Topics: Applications of the Laplace Transform

Reading: Chapter 14.

Lecture Notes:

• Inverse Laplace transform examples.
• We can distinguish at least three ways to use the Laplace transform to find the complete response of a circuit:
  • Represent the circuit by a single differential equation. (In general, the order of that equation will be equal to the sum of the number of capacitors plus inductors.) Take the Laplace transform of that differential equation ...
  • Apply Kirchhoff's laws in the time domain to get several equations that involve derivatives of capacitor voltages and/or inductor currents. Take the Laplace transforms of these equations ...
  • Represent the circuit in the s-domain.

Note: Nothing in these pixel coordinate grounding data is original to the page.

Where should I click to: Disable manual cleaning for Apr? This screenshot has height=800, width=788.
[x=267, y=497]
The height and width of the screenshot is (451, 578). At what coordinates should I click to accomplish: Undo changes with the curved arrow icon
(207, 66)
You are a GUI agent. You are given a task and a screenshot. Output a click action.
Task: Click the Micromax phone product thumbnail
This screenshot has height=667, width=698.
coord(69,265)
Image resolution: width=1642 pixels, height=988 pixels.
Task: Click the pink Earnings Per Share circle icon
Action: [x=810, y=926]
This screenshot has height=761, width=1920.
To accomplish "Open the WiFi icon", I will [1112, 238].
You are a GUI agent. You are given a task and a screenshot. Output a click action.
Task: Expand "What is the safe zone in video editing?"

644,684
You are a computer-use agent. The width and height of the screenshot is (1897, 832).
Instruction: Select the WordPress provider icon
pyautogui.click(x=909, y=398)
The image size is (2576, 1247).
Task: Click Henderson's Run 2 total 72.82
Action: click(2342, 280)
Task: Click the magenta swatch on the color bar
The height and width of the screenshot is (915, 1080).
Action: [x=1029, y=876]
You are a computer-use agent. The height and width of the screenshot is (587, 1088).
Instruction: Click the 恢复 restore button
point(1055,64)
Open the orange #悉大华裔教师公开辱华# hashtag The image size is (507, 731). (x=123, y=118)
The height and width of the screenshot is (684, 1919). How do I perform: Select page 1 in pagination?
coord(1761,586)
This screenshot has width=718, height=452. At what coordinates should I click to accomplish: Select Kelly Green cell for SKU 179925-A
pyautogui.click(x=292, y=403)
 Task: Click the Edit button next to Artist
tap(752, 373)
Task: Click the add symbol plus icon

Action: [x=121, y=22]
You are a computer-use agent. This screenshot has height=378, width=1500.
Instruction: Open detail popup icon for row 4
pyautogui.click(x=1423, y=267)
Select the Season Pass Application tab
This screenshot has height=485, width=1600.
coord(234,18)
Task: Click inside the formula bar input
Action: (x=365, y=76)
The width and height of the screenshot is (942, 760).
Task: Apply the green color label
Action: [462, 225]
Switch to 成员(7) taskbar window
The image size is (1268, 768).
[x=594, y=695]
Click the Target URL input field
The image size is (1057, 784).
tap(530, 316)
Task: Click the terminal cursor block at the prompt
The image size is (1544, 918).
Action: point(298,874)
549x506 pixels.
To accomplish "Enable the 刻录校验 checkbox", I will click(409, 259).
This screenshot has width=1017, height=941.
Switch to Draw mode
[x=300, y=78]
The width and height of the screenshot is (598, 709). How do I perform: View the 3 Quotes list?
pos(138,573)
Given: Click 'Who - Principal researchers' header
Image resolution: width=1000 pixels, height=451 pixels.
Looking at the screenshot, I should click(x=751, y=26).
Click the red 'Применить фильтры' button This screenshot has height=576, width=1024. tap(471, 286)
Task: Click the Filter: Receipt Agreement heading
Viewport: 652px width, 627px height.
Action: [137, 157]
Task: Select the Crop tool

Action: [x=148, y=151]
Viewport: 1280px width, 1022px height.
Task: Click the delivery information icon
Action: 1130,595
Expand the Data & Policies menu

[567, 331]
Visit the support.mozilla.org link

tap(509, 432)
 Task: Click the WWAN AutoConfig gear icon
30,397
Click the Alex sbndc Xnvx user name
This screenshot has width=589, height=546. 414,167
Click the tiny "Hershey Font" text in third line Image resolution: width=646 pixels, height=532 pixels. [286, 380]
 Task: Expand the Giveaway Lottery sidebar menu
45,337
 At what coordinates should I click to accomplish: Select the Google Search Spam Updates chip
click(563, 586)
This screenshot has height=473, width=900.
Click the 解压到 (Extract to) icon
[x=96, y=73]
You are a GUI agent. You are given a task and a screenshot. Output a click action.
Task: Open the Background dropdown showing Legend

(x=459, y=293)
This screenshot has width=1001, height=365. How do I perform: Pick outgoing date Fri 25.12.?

Write mesh or node equations...
  • Here's an example that illustrates these three methods.
• Linear circuits can be represented, characterized or specified by their
  • transfer function
  • step response
  • impulse response
  These 3 representations are equivalent: given any one of the three, we can determine the other two.
• Consider a design problem in which we are given
  • A circuit having some unspecified pararmeters, e.g. resistances, capacitances or gains of dependent sources.
  • A specified impulse or step response.
  We are asked to determine
  • Is given circuit is able to have the specified response?
  • If so, what are the required values of the unspecified circuit parameters?
  In such problems, we
  • Determine the required transfer function from the specified step or impulse resppones.
  • Determime possibles transfer function from the circuit.
  • Compare the required and possible transfer functions to see if they are compatible and, if so, to determine values of the unspecified circuit parameters.
• A circuit is stable if all of the poles of its transfer function lie in the open left half of the s-plane. Is a circuit is stable, then we can ontain its network function from its transfer function.

WileyPlus Homework:

• HW7 - Laplace transforms. Due March 14.
• HW8 - Complete response. Due March 28.
• HW9 - Trasfer function, step response and impulse response. (R₃=R in P14.8.3) Due April 11.
• HW10 - Transfer function and superposition. Due April 18.